Texte de la page |
┌──

TRAVAIL DES ESCLAVES.

Journées. — Bons effets du travail en commun. — Plus de femmes que d’hommes aux champs. — Amélioration du sort des nègres. — Cravates. — Abrutissement de quelques esclaves.


Occupons-nous maintenant du travail. Sous ce rapport les esclaves font ce qu’ils doivent, et les maîtres aujourd’hui ne leur demandent pas plus qu’ils ne peuvent faire. L’esclave donne neuf ou dix heures selon la durée du jour, de cinq ou six à huit du matin, de neuf à midi et de deux à six du soir. Le reste du temps lui appartient, et si le chef le lui prend il est rare qu’il ne le paye pas. Cette proportion est raisonnable et convenablement calculée pour un pays où le climat défend d’abuser des forces de l’homme. Il y a d’ailleurs beaucoup plus de jeu dans la prise de l’ouvrage sur les habitations que chez les manufacturiers d’Europe, on ne poursuit pas trop l’atelier, et dix fois pendant notre séjour à la campagne nous l’avons vu partir à deux heures un quart, deux heures vingt minutes au lieu de deux heures. — Personne aux colonies françaises ne se presse et ne presse les autres.

On ne va jamais au jardin (aux champs) que par grandes bandes de trente, quarante et cinquante travailleurs (hommes et femmes), sous la direction d’un ou de deux commandeurs. Ce que ces escouades font d’ouvrage en un jour est énorme. Les campagnes des Antilles offrent de grandes et sérieuses réalisations de la puissance que les fouriéristes attribuent au travail en commun. On peut surtout mieux juger de cela en se plaçant sur une éminence d’où il soit possible de considérer le groupe des laboureurs. On les voit insensiblement avancer avec l’imperceptible rapidité du flux de mer, laissant derrière eux de larges traces de leur passage sur la terre retournée à vif ou nettoyée d’herbes. — La besogne est en outre beaucoup adoucie par l’aide de la musique : c’est une importation africaine. À chaque atelier est attaché un chanteur ou une chanterelle qui, placé derrière les travailleurs et appuyé sur le manche de la houe fait entendre quelques airs d’un rhythme cadencé, dont les autres répètent le refrain. On ne saurait croire combien cette musique allège la fatigue. L’association a des vertus si puissantes que même le travail esclave fait ainsi en commun, présente un aspect moins triste que le travail solitaire et morne de nos paysans.

└──

Données |
┌──

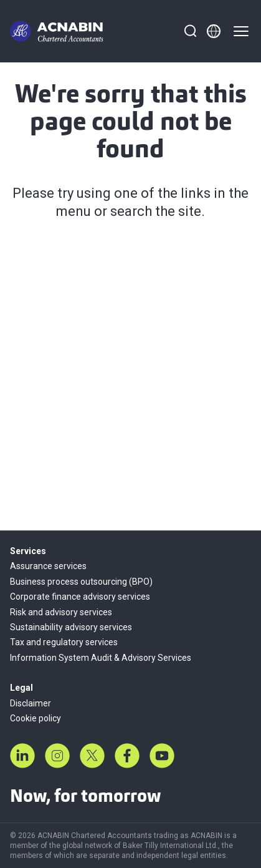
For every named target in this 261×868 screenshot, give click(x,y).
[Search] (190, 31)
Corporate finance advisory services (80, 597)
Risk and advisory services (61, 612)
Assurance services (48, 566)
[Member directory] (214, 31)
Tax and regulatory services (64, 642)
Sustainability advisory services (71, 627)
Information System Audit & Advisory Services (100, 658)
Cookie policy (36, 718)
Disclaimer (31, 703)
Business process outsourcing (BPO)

└──
┌──

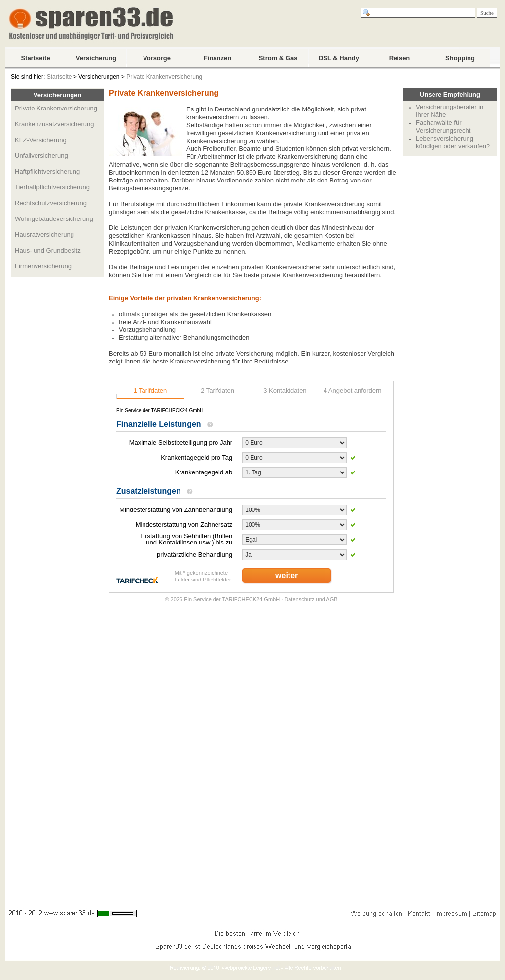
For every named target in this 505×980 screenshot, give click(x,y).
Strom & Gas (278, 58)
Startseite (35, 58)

└──

Reproduisez à l'identique le passage du texte sur le travail des esclaves qui s'ouvre sur les mots « Occupons-nous maintenant du » et se clôt sur « presse les autres. ».

Occupons-nous maintenant du travail. Sous ce rapport les esclaves font ce qu’ils doivent, et les maîtres aujourd’hui ne leur demandent pas plus qu’ils ne peuvent faire. L’esclave donne neuf ou dix heures selon la durée du jour, de cinq ou six à huit du matin, de neuf à midi et de deux à six du soir. Le reste du temps lui appartient, et si le chef le lui prend il est rare qu’il ne le paye pas. Cette proportion est raisonnable et convenablement calculée pour un pays où le climat défend d’abuser des forces de l’homme. Il y a d’ailleurs beaucoup plus de jeu dans la prise de l’ouvrage sur les habitations que chez les manufacturiers d’Europe, on ne poursuit pas trop l’atelier, et dix fois pendant notre séjour à la campagne nous l’avons vu partir à deux heures un quart, deux heures vingt minutes au lieu de deux heures. — Personne aux colonies françaises ne se presse et ne presse les autres.